The health care heroes of the past year sped around the Indianapolis Motor Speedway before helping 100,000 Hoosiers get vaccinated against the coronavirus.

SPEEDWAY, Ind. — A year after the start of a global pandemic, some of the same people on the front lines of the fight against COVID-19, health care workers, got a taste of normal life again. 

If you call racing around the Indianapolis Motor Speedway at 120 miles per hour, getting back to normal, that is. 

“All the track's just in front of you, so you’re really not feeling too much of your own body and just enjoying, like, what’s happening surrounding you,” said IU Health infectious disease Dr. Nicolas Barros.

Credit: IU Health
Health care workers pose for a photo at the "Yard of Bricks" at the Indianapolis Motor Speedway on Wednesday, March 31, 2021.

After a year of being surrounded by the devastation of COVID, Barros was more than happy to be part of a few dozen frontline health care workers who got the chance to ride shotgun, alongside IndyCar driver Conor Daly and veteran IndyCar driver Sarah Fisher on Wednesday. 

“It was actually quite amazing. It’s such a lovely place for people that like racing. It’s so magic,” Barros explained. 

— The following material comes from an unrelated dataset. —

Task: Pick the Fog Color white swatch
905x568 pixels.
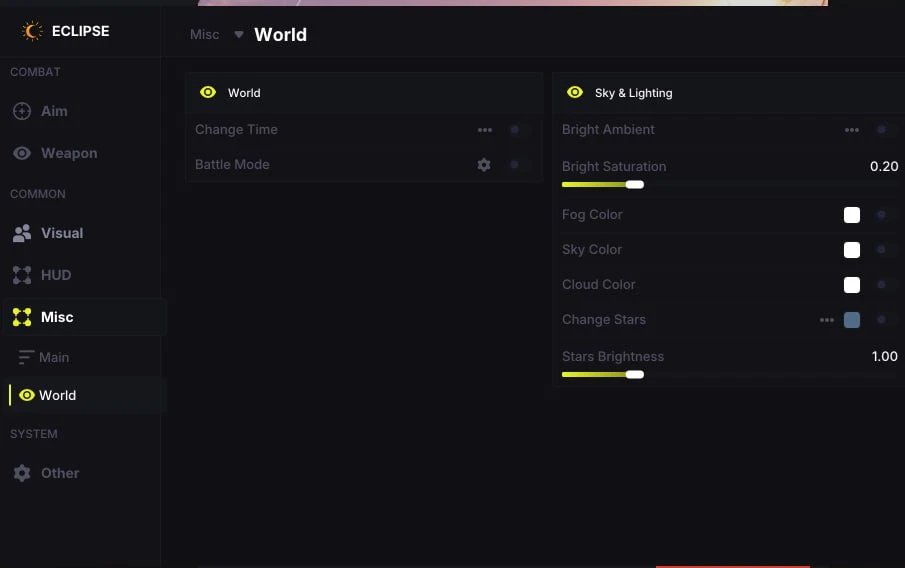Action: pos(852,215)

“We’re really really thankful for them, so if we can take them for a ride here on the racetrack which is our home, which is our love, that’s fantastic,” said Daly.

Some of the same frontline health care workers who were racing around the track will be back at IMS Thursday to join another race, the one to get more Hoosiers vaccinated with a mass vaccination clinic at the track. 

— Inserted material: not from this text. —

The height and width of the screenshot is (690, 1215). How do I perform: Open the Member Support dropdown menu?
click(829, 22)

The goal is to get close to 100,000 more Hoosiers vaccinated at IMS by the end of April. 

“We’re doing what we need to do to get these vaccines into the arms of the people of Indiana as quickly as possible,” said Mary Kay Foster, IU Health’s mass vaccination clinic manager. 

“It is exactly a race. It is a race against the virus,” said Barros. 

It’s a race against new variants that have already developed. 

“The fastest we can get everyone vaccinated, the less likely these strains will go around the United States,” Barros explained. 

That means getting back to moments where people are enjoying life with each other, not worried about getting sick. 

“Just being there, it really feels like...it kind of makes you smile again, like things are slightly coming back to normal,” said Barros of his visit to IMS.